Larson v. Engebretson , 66 N.D. 549 ( 1936 )


Menu:
  • Plaintiffs bring this action as taxpayers of Bloomfield township, Traill county, North Dakota against the defendants as officers of said Bloomfield township for negligence in the handling of public funds in the Peoples State Bank of Hillsboro, which bank in April 1921 was designated as a public depository. A depository bond, with personal sureties, in the sum of $1,500, dated April 29, 1921, was furnished by the depository bank. On September 14, 1926, a second depository bond in the sum of $6,000 with personal sureties, who were the directors of the depository bank, was furnished by said bank.
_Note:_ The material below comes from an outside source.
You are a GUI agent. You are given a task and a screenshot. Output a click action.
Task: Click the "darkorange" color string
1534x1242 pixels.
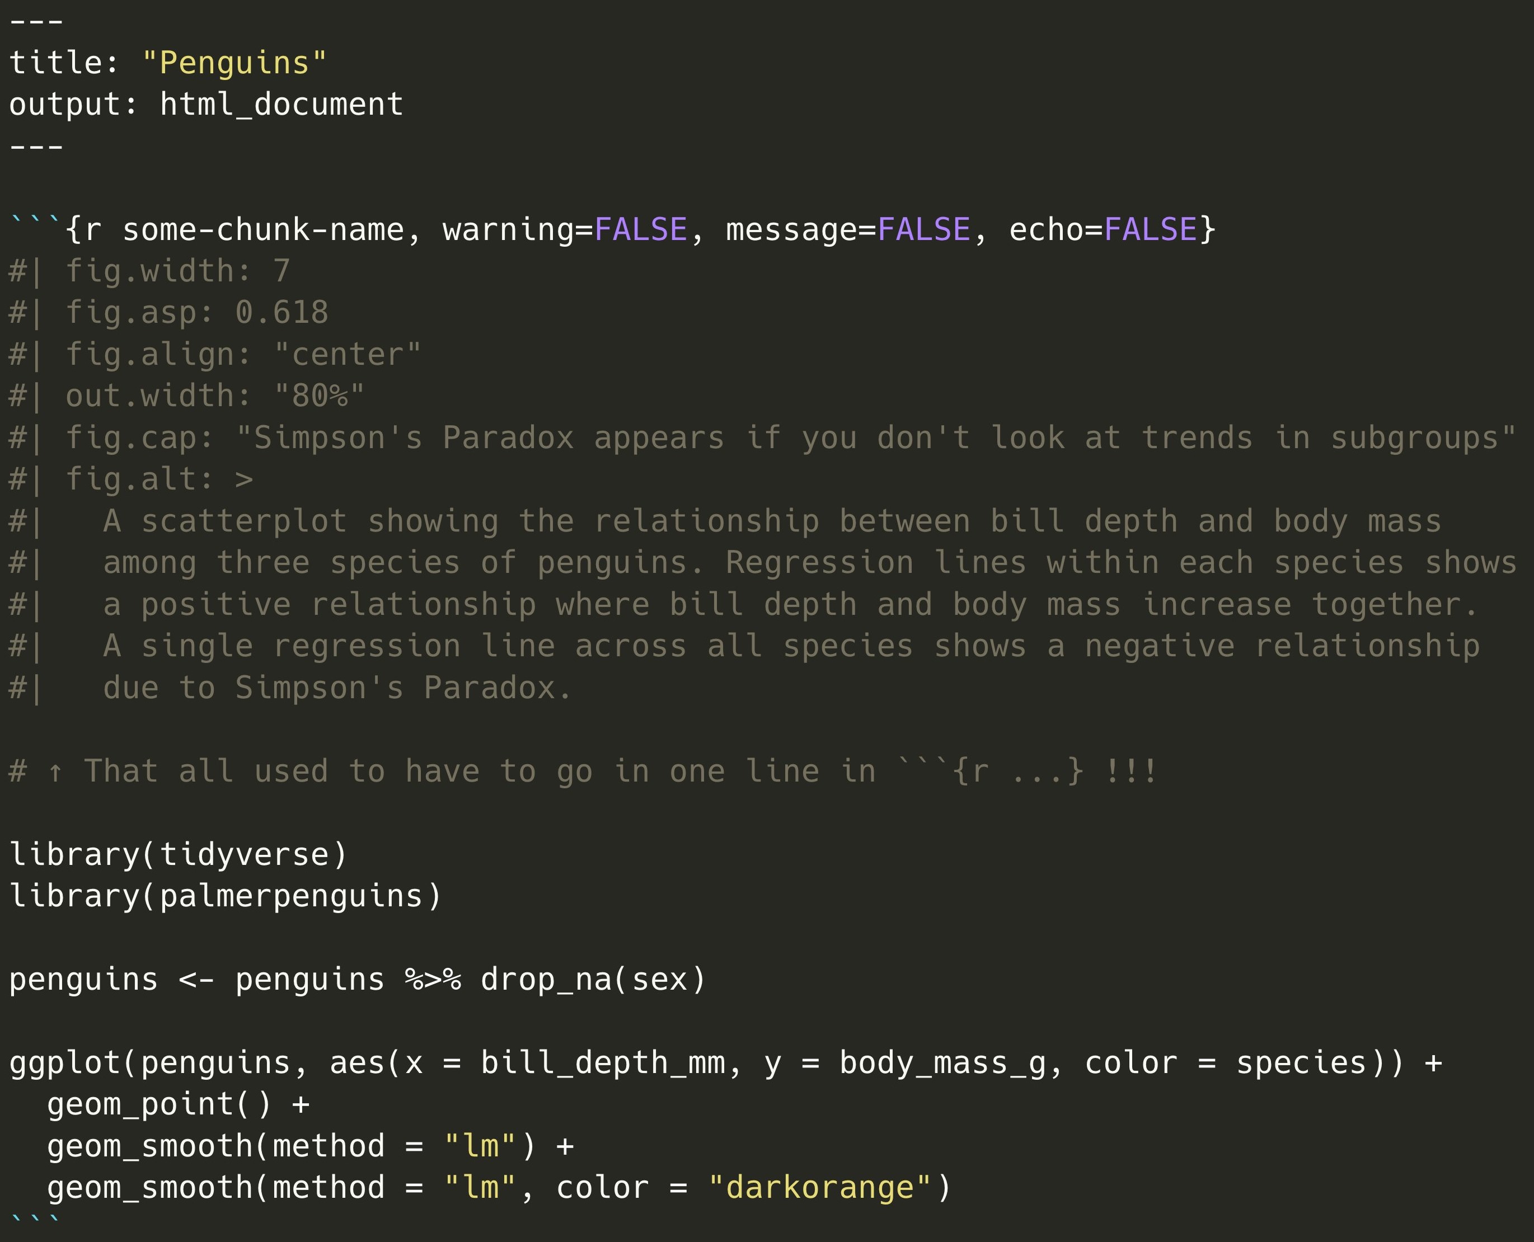[x=819, y=1188]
This later bond was in the custody of the clerk of the board of Bloomfield Township. Neither bond was ever renewed, and from April 1921 until April 11, 1932 the Peoples State Bank of Hillsboro continued as the sole depository for the funds of that township, which were entirely general funds. On April 11, 1932, the Peoples State Bank became insolvent and passed into the hands of a receiver.

    There was a trial of said action to the court without a jury, and findings of fact and conclusions of law favorable to the plaintiffs were made by the trial judge, except as against Ole Engebretson, treasurer, and Andrew Wilson, clerk of said township, and as to them the said *Page 552 action was dismissed. The attorneys for the plaintiffs and defendants stipulated that the amount involved was $1,089.15. Judgment was accordingly entered for that amount together with interest, from which judgment the defendants duly appeal and request a trial de novo.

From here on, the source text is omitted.